[Collected data]

<<<<

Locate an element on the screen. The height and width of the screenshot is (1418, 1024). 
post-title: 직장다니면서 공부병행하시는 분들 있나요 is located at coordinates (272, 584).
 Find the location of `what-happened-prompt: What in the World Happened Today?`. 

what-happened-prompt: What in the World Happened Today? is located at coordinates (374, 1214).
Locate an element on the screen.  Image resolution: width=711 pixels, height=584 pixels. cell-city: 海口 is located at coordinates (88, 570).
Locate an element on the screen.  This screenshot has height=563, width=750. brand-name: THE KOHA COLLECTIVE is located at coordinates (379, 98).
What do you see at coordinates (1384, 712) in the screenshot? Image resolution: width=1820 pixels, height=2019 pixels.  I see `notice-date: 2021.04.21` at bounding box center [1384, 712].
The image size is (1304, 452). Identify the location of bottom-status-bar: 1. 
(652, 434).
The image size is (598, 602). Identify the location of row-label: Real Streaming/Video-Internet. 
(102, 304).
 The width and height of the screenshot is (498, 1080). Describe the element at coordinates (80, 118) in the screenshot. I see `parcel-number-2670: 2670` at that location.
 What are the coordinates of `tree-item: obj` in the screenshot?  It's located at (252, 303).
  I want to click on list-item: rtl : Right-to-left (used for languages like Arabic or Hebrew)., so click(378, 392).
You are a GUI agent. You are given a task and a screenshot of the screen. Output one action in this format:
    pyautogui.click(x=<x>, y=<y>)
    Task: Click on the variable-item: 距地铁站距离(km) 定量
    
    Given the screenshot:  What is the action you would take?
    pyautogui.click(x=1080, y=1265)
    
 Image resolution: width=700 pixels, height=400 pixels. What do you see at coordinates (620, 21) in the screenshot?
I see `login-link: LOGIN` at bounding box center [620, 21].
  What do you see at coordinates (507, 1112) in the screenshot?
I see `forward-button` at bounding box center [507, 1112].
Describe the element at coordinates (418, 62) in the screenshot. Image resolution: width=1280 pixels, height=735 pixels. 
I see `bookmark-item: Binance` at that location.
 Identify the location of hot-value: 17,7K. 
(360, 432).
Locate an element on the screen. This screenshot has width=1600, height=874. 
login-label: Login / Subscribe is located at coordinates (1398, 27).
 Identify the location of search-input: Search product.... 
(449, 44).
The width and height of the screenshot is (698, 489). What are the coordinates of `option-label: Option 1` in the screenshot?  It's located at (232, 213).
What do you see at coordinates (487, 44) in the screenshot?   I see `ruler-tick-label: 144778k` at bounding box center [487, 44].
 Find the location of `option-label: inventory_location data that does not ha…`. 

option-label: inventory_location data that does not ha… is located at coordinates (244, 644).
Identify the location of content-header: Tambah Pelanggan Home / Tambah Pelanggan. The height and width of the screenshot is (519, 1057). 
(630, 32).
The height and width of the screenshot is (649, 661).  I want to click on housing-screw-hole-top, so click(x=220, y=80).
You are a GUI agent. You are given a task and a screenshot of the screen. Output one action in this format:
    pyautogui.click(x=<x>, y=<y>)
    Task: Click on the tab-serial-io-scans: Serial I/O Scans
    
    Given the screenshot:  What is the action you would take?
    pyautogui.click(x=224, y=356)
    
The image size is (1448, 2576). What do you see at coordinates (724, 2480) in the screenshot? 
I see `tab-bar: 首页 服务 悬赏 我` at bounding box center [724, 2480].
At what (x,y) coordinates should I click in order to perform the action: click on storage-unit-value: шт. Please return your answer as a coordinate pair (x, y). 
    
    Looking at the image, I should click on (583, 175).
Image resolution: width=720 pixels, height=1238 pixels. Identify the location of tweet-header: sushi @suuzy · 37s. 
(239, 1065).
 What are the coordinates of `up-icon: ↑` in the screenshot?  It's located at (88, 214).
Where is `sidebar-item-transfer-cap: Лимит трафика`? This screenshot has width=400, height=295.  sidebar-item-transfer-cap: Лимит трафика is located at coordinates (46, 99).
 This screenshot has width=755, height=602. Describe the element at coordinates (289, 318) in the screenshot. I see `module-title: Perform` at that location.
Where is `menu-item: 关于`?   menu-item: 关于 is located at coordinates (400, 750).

>>>>

- _Exercise goal_
Print every one of the records above word for word, from the first to the last.

- _Written solution_
Locate an element on the screen. The height and width of the screenshot is (1418, 1024). 
post-title: 직장다니면서 공부병행하시는 분들 있나요 is located at coordinates (272, 584).
 Find the location of `what-happened-prompt: What in the World Happened Today?`. 

what-happened-prompt: What in the World Happened Today? is located at coordinates (374, 1214).
Locate an element on the screen.  Image resolution: width=711 pixels, height=584 pixels. cell-city: 海口 is located at coordinates (88, 570).
Locate an element on the screen.  This screenshot has height=563, width=750. brand-name: THE KOHA COLLECTIVE is located at coordinates (379, 98).
What do you see at coordinates (1384, 712) in the screenshot? Image resolution: width=1820 pixels, height=2019 pixels.  I see `notice-date: 2021.04.21` at bounding box center [1384, 712].
The image size is (1304, 452). Identify the location of bottom-status-bar: 1. 
(652, 434).
The image size is (598, 602). Identify the location of row-label: Real Streaming/Video-Internet. 
(102, 304).
 The width and height of the screenshot is (498, 1080). Describe the element at coordinates (80, 118) in the screenshot. I see `parcel-number-2670: 2670` at that location.
 What are the coordinates of `tree-item: obj` in the screenshot?  It's located at (252, 303).
  I want to click on list-item: rtl : Right-to-left (used for languages like Arabic or Hebrew)., so click(378, 392).
You are a GUI agent. You are given a task and a screenshot of the screen. Output one action in this format:
    pyautogui.click(x=<x>, y=<y>)
    Task: Click on the variable-item: 距地铁站距离(km) 定量
    
    Given the screenshot:  What is the action you would take?
    pyautogui.click(x=1080, y=1265)
    
 Image resolution: width=700 pixels, height=400 pixels. What do you see at coordinates (620, 21) in the screenshot?
I see `login-link: LOGIN` at bounding box center [620, 21].
  What do you see at coordinates (507, 1112) in the screenshot?
I see `forward-button` at bounding box center [507, 1112].
Describe the element at coordinates (418, 62) in the screenshot. Image resolution: width=1280 pixels, height=735 pixels. 
I see `bookmark-item: Binance` at that location.
 Identify the location of hot-value: 17,7K. 
(360, 432).
Locate an element on the screen. This screenshot has width=1600, height=874. 
login-label: Login / Subscribe is located at coordinates (1398, 27).
 Identify the location of search-input: Search product.... 
(449, 44).
The width and height of the screenshot is (698, 489). What are the coordinates of `option-label: Option 1` in the screenshot?  It's located at (232, 213).
What do you see at coordinates (487, 44) in the screenshot?   I see `ruler-tick-label: 144778k` at bounding box center [487, 44].
 Find the location of `option-label: inventory_location data that does not ha…`. 

option-label: inventory_location data that does not ha… is located at coordinates (244, 644).
Identify the location of content-header: Tambah Pelanggan Home / Tambah Pelanggan. The height and width of the screenshot is (519, 1057). 
(630, 32).
The height and width of the screenshot is (649, 661).  I want to click on housing-screw-hole-top, so click(x=220, y=80).
You are a GUI agent. You are given a task and a screenshot of the screen. Output one action in this format:
    pyautogui.click(x=<x>, y=<y>)
    Task: Click on the tab-serial-io-scans: Serial I/O Scans
    
    Given the screenshot:  What is the action you would take?
    pyautogui.click(x=224, y=356)
    
The image size is (1448, 2576). What do you see at coordinates (724, 2480) in the screenshot? 
I see `tab-bar: 首页 服务 悬赏 我` at bounding box center [724, 2480].
At what (x,y) coordinates should I click in order to perform the action: click on storage-unit-value: шт. Please return your answer as a coordinate pair (x, y). 
    
    Looking at the image, I should click on (583, 175).
Image resolution: width=720 pixels, height=1238 pixels. Identify the location of tweet-header: sushi @suuzy · 37s. 
(239, 1065).
 What are the coordinates of `up-icon: ↑` in the screenshot?  It's located at (88, 214).
Where is `sidebar-item-transfer-cap: Лимит трафика`? This screenshot has width=400, height=295.  sidebar-item-transfer-cap: Лимит трафика is located at coordinates (46, 99).
 This screenshot has width=755, height=602. Describe the element at coordinates (289, 318) in the screenshot. I see `module-title: Perform` at that location.
Where is `menu-item: 关于`?   menu-item: 关于 is located at coordinates (400, 750).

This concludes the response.